• _The records_
_ _ _
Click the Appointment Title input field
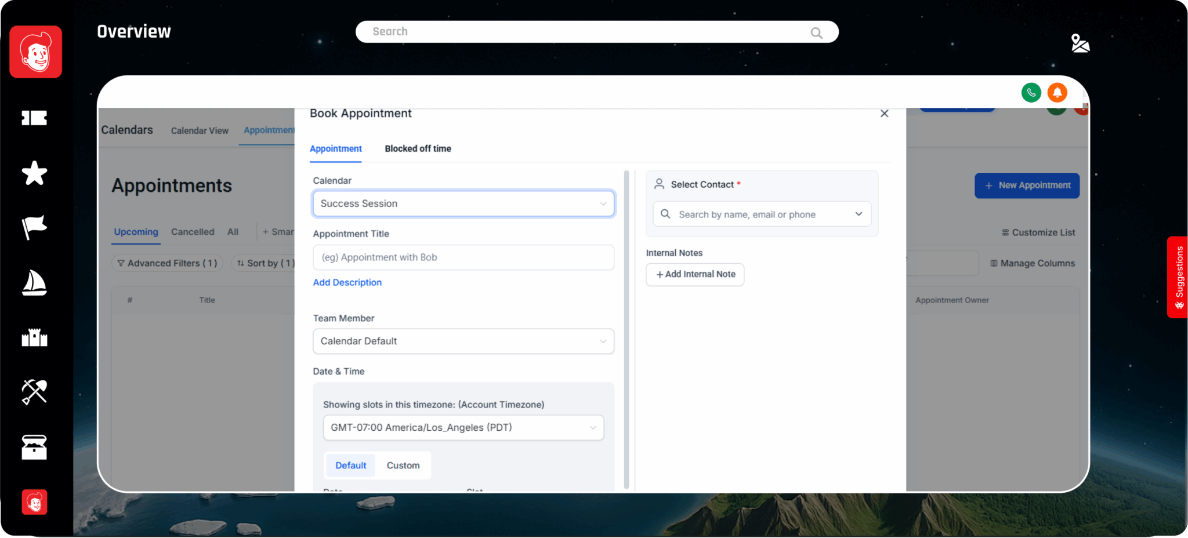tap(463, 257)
_ _ _
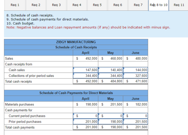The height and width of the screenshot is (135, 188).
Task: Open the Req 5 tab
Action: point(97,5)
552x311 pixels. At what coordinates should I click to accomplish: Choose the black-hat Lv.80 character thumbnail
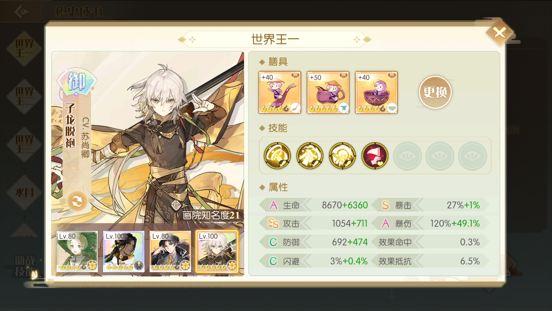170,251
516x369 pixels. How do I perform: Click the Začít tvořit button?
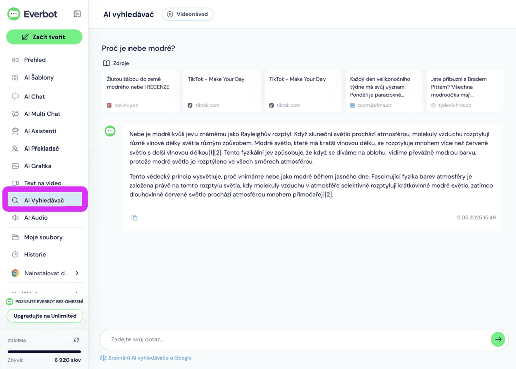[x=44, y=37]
_ _ _
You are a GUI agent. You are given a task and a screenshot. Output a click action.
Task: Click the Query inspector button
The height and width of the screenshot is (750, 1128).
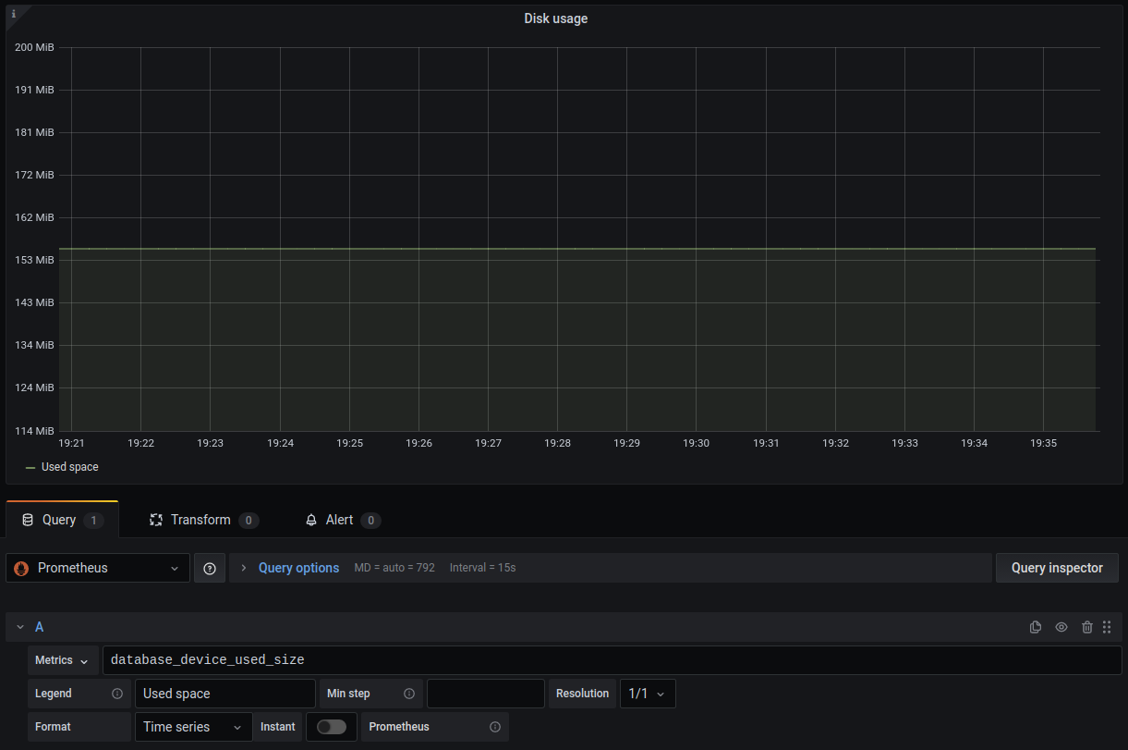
_ _ _
• _Exercise instructions_
Put the lines into a Markdown table with the columns Row and Item Line, numbering each row. Begin at the line that has "You are a GUI", stop after the line that has "The height and width of the screenshot is (750, 1128).", and leave out any blank lines.

• _Solution to the exercise_
| Row | Item Line |
|---|---|
| 1 | You are a GUI agent. You are given a task and a screenshot. Output a click action. |
| 2 | Task: Click the Query inspector button |
| 3 | The height and width of the screenshot is (750, 1128). |